→ Short task: Copy the entries that begin with the line containing "Find the location of a particular element. This" and end with the line containing "subclips is located at coordinates (45, 136).", changing "notification" to "alert" and keeping everything else the same.

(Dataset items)
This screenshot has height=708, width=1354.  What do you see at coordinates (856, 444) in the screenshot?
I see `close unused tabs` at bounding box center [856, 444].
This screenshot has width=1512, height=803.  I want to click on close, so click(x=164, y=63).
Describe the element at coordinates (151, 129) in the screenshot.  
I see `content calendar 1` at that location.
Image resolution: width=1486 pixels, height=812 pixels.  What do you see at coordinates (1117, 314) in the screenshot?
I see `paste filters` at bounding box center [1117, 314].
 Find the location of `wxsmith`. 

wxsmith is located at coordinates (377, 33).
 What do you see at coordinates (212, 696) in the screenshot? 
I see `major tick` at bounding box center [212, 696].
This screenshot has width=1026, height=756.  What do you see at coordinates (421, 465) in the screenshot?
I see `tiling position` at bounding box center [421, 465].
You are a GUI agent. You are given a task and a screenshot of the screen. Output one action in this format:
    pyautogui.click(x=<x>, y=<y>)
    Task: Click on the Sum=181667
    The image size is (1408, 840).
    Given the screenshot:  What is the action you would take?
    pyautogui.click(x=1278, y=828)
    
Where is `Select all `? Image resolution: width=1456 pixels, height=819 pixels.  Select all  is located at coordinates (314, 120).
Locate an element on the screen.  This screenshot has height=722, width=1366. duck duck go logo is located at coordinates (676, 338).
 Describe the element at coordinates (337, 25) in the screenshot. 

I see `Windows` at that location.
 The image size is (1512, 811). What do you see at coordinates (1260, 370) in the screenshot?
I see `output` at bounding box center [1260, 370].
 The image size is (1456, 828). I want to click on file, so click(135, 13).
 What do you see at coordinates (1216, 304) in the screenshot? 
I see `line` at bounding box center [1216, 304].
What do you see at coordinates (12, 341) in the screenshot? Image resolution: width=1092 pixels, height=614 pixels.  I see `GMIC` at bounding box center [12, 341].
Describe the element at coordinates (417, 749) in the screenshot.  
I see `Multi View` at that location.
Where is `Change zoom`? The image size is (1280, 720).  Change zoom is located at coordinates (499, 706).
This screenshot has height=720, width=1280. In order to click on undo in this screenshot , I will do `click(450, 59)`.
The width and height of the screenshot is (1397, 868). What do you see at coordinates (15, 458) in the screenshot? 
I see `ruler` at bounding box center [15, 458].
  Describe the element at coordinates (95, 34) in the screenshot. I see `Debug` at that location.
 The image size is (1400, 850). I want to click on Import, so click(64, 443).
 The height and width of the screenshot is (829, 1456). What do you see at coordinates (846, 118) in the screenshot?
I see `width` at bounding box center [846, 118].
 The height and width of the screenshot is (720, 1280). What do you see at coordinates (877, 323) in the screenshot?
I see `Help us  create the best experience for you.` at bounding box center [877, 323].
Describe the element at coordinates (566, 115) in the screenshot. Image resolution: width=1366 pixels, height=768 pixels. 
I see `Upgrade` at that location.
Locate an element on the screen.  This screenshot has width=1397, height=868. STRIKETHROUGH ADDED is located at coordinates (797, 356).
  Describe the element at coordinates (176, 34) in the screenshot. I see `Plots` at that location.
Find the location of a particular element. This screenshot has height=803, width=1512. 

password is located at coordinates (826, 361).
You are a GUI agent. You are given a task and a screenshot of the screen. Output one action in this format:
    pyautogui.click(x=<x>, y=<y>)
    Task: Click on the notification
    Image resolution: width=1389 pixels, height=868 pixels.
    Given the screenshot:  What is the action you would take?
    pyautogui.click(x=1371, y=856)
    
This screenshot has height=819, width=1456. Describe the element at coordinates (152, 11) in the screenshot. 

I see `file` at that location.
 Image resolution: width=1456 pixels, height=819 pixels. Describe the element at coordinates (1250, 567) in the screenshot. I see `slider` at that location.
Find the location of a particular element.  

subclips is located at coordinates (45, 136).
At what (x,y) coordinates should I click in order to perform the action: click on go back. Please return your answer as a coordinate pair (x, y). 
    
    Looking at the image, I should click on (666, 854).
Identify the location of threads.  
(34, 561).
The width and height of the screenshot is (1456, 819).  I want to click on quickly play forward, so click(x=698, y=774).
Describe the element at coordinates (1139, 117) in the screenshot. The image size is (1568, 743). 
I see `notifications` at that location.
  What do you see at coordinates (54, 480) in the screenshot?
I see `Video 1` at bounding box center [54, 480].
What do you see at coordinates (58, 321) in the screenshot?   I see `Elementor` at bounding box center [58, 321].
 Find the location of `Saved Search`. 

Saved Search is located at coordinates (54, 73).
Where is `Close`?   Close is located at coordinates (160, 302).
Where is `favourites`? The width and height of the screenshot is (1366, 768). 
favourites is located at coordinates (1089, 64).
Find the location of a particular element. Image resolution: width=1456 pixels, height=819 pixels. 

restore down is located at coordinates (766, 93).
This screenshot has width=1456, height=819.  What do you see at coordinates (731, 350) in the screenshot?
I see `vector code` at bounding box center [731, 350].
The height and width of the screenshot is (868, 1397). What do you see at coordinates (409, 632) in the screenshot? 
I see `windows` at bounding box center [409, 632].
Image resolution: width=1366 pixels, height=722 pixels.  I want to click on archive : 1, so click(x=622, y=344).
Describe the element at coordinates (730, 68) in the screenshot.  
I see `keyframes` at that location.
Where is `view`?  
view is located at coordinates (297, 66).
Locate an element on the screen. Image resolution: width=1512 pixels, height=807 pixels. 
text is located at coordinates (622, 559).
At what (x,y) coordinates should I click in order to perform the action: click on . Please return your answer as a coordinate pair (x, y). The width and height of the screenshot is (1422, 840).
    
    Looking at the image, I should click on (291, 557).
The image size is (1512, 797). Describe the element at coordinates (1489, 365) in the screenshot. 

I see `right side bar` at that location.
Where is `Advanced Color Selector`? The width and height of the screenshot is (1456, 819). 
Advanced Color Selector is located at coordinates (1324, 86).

→ The reply:
Find the location of a particular element. This screenshot has height=803, width=1512. 

password is located at coordinates (826, 361).
You are a GUI agent. You are given a task and a screenshot of the screen. Output one action in this format:
    pyautogui.click(x=<x>, y=<y>)
    Task: Click on the alert
    Image resolution: width=1389 pixels, height=868 pixels.
    Given the screenshot:  What is the action you would take?
    pyautogui.click(x=1371, y=856)
    
This screenshot has height=819, width=1456. Describe the element at coordinates (152, 11) in the screenshot. 

I see `file` at that location.
 Image resolution: width=1456 pixels, height=819 pixels. Describe the element at coordinates (1250, 567) in the screenshot. I see `slider` at that location.
Find the location of a particular element.  

subclips is located at coordinates (45, 136).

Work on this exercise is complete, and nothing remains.